**Task details**
Reproduce all of the records exactly.
[Source data]
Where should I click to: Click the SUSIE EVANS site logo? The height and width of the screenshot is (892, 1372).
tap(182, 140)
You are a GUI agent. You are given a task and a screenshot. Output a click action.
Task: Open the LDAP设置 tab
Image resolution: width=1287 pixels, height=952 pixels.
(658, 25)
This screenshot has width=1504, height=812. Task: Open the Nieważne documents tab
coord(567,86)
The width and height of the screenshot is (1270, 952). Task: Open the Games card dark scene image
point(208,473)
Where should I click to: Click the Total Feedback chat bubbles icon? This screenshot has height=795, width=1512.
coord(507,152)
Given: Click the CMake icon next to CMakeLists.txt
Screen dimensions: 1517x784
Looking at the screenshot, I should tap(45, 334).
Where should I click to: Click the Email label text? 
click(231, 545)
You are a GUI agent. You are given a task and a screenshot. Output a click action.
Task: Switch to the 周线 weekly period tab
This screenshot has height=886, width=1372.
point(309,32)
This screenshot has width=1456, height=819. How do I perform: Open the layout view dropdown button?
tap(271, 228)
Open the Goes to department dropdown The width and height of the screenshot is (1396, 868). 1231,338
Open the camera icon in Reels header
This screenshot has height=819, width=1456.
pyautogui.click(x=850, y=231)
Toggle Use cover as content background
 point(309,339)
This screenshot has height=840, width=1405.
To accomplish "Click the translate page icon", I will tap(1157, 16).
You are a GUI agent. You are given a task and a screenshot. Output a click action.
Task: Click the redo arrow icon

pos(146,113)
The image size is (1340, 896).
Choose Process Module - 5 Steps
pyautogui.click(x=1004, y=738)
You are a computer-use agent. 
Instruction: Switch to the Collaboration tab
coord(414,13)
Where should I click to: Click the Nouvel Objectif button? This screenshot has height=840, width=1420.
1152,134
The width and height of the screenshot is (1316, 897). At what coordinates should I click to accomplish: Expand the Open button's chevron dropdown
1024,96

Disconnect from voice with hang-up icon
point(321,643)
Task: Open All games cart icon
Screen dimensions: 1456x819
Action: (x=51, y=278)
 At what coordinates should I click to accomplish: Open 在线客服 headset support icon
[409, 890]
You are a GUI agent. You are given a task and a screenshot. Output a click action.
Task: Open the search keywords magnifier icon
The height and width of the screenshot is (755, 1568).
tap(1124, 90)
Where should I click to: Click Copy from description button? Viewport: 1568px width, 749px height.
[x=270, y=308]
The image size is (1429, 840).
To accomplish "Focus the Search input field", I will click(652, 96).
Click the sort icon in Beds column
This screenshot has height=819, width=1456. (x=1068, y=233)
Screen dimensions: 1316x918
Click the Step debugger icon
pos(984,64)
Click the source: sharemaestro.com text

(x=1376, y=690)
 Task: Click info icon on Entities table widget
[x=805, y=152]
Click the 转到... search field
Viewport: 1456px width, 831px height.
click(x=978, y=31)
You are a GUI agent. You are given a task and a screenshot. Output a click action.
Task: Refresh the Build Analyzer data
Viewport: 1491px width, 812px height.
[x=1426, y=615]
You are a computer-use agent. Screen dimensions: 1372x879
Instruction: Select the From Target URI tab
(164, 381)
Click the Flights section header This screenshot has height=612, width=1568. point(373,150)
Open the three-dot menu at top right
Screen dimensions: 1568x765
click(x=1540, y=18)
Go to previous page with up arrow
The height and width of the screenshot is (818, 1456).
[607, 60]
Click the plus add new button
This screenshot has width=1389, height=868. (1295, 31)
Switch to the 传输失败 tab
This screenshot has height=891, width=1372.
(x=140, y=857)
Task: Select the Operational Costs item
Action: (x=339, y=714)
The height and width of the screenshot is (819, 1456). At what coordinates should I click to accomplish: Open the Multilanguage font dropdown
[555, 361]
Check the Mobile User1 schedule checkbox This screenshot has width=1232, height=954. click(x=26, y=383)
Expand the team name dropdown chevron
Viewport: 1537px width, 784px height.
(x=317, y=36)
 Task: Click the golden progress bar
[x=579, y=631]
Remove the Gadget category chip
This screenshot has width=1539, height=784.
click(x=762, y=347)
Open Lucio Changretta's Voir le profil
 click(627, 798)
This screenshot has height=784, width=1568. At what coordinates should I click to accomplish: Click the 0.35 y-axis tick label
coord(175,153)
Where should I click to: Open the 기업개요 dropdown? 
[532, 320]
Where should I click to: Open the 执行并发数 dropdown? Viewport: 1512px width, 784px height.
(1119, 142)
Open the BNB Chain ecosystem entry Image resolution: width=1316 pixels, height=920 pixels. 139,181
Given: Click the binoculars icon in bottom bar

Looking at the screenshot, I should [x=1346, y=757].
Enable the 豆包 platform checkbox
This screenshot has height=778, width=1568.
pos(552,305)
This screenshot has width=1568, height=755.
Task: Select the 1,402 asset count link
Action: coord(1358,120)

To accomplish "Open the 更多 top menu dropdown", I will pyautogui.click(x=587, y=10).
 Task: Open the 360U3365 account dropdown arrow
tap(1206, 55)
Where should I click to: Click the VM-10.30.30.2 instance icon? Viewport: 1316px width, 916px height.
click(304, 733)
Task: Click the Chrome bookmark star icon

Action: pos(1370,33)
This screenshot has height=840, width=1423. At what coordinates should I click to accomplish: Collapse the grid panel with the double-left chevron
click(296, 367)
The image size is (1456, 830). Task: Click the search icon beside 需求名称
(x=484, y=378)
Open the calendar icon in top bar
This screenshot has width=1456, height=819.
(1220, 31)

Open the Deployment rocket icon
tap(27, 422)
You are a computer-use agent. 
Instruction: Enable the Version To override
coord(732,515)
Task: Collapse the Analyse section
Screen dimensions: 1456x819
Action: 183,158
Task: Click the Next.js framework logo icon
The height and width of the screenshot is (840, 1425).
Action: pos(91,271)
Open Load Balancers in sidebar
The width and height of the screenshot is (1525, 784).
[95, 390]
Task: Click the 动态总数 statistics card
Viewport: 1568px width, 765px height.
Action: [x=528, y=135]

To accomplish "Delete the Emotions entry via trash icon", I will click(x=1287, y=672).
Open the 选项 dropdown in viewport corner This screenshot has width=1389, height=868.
[/Source data]
**Solution to the problem**
Where should I click to: Click the SUSIE EVANS site logo? The height and width of the screenshot is (892, 1372).
tap(182, 140)
You are a GUI agent. You are given a task and a screenshot. Output a click action.
Task: Open the LDAP设置 tab
Image resolution: width=1287 pixels, height=952 pixels.
(658, 25)
This screenshot has width=1504, height=812. Task: Open the Nieważne documents tab
coord(567,86)
The width and height of the screenshot is (1270, 952). Task: Open the Games card dark scene image
point(208,473)
Where should I click to: Click the Total Feedback chat bubbles icon? This screenshot has height=795, width=1512.
coord(507,152)
Given: Click the CMake icon next to CMakeLists.txt
Screen dimensions: 1517x784
Looking at the screenshot, I should tap(45, 334).
Where should I click to: Click the Email label text? 
click(231, 545)
You are a GUI agent. You are given a task and a screenshot. Output a click action.
Task: Switch to the 周线 weekly period tab
This screenshot has height=886, width=1372.
point(309,32)
This screenshot has width=1456, height=819. How do I perform: Open the layout view dropdown button?
tap(271, 228)
Open the Goes to department dropdown The width and height of the screenshot is (1396, 868). 1231,338
Open the camera icon in Reels header
This screenshot has height=819, width=1456.
pyautogui.click(x=850, y=231)
Toggle Use cover as content background
 point(309,339)
This screenshot has height=840, width=1405.
To accomplish "Click the translate page icon", I will tap(1157, 16).
You are a GUI agent. You are given a task and a screenshot. Output a click action.
Task: Click the redo arrow icon

pos(146,113)
The image size is (1340, 896).
Choose Process Module - 5 Steps
pyautogui.click(x=1004, y=738)
You are a computer-use agent. 
Instruction: Switch to the Collaboration tab
coord(414,13)
Where should I click to: Click the Nouvel Objectif button? This screenshot has height=840, width=1420.
1152,134
The width and height of the screenshot is (1316, 897). At what coordinates should I click to accomplish: Expand the Open button's chevron dropdown
1024,96

Disconnect from voice with hang-up icon
point(321,643)
Task: Open All games cart icon
Screen dimensions: 1456x819
Action: (x=51, y=278)
 At what coordinates should I click to accomplish: Open 在线客服 headset support icon
[409, 890]
You are a GUI agent. You are given a task and a screenshot. Output a click action.
Task: Open the search keywords magnifier icon
The height and width of the screenshot is (755, 1568).
tap(1124, 90)
Where should I click to: Click Copy from description button? Viewport: 1568px width, 749px height.
[x=270, y=308]
The image size is (1429, 840).
To accomplish "Focus the Search input field", I will click(652, 96).
Click the sort icon in Beds column
This screenshot has height=819, width=1456. (x=1068, y=233)
Screen dimensions: 1316x918
Click the Step debugger icon
pos(984,64)
Click the source: sharemaestro.com text

(x=1376, y=690)
 Task: Click info icon on Entities table widget
[x=805, y=152]
Click the 转到... search field
Viewport: 1456px width, 831px height.
click(x=978, y=31)
You are a GUI agent. You are given a task and a screenshot. Output a click action.
Task: Refresh the Build Analyzer data
Viewport: 1491px width, 812px height.
[x=1426, y=615]
You are a computer-use agent. Screen dimensions: 1372x879
Instruction: Select the From Target URI tab
(164, 381)
Click the Flights section header This screenshot has height=612, width=1568. point(373,150)
Open the three-dot menu at top right
Screen dimensions: 1568x765
click(x=1540, y=18)
Go to previous page with up arrow
The height and width of the screenshot is (818, 1456).
[607, 60]
Click the plus add new button
This screenshot has width=1389, height=868. (1295, 31)
Switch to the 传输失败 tab
This screenshot has height=891, width=1372.
(x=140, y=857)
Task: Select the Operational Costs item
Action: (x=339, y=714)
The height and width of the screenshot is (819, 1456). At what coordinates should I click to accomplish: Open the Multilanguage font dropdown
[555, 361]
Check the Mobile User1 schedule checkbox This screenshot has width=1232, height=954. click(x=26, y=383)
Expand the team name dropdown chevron
Viewport: 1537px width, 784px height.
(x=317, y=36)
 Task: Click the golden progress bar
[x=579, y=631]
Remove the Gadget category chip
This screenshot has width=1539, height=784.
click(x=762, y=347)
Open Lucio Changretta's Voir le profil
 click(627, 798)
This screenshot has height=784, width=1568. At what coordinates should I click to accomplish: Click the 0.35 y-axis tick label
coord(175,153)
Where should I click to: Open the 기업개요 dropdown? 
[532, 320]
Where should I click to: Open the 执行并发数 dropdown? Viewport: 1512px width, 784px height.
(1119, 142)
Open the BNB Chain ecosystem entry Image resolution: width=1316 pixels, height=920 pixels. 139,181
Given: Click the binoculars icon in bottom bar

Looking at the screenshot, I should [x=1346, y=757].
Enable the 豆包 platform checkbox
This screenshot has height=778, width=1568.
pos(552,305)
This screenshot has width=1568, height=755.
Task: Select the 1,402 asset count link
Action: coord(1358,120)

To accomplish "Open the 更多 top menu dropdown", I will pyautogui.click(x=587, y=10).
 Task: Open the 360U3365 account dropdown arrow
tap(1206, 55)
Where should I click to: Click the VM-10.30.30.2 instance icon? Viewport: 1316px width, 916px height.
click(304, 733)
Task: Click the Chrome bookmark star icon

Action: pos(1370,33)
This screenshot has height=840, width=1423. At what coordinates should I click to accomplish: Collapse the grid panel with the double-left chevron
click(296, 367)
The image size is (1456, 830). Task: Click the search icon beside 需求名称
(x=484, y=378)
Open the calendar icon in top bar
This screenshot has width=1456, height=819.
(1220, 31)

Open the Deployment rocket icon
tap(27, 422)
You are a computer-use agent. 
Instruction: Enable the Version To override
coord(732,515)
Task: Collapse the Analyse section
Screen dimensions: 1456x819
Action: 183,158
Task: Click the Next.js framework logo icon
The height and width of the screenshot is (840, 1425).
Action: pos(91,271)
Open Load Balancers in sidebar
The width and height of the screenshot is (1525, 784).
[95, 390]
Task: Click the 动态总数 statistics card
Viewport: 1568px width, 765px height.
Action: [x=528, y=135]

To accomplish "Delete the Emotions entry via trash icon", I will click(x=1287, y=672).
Open the 选项 dropdown in viewport corner This screenshot has width=1389, height=868.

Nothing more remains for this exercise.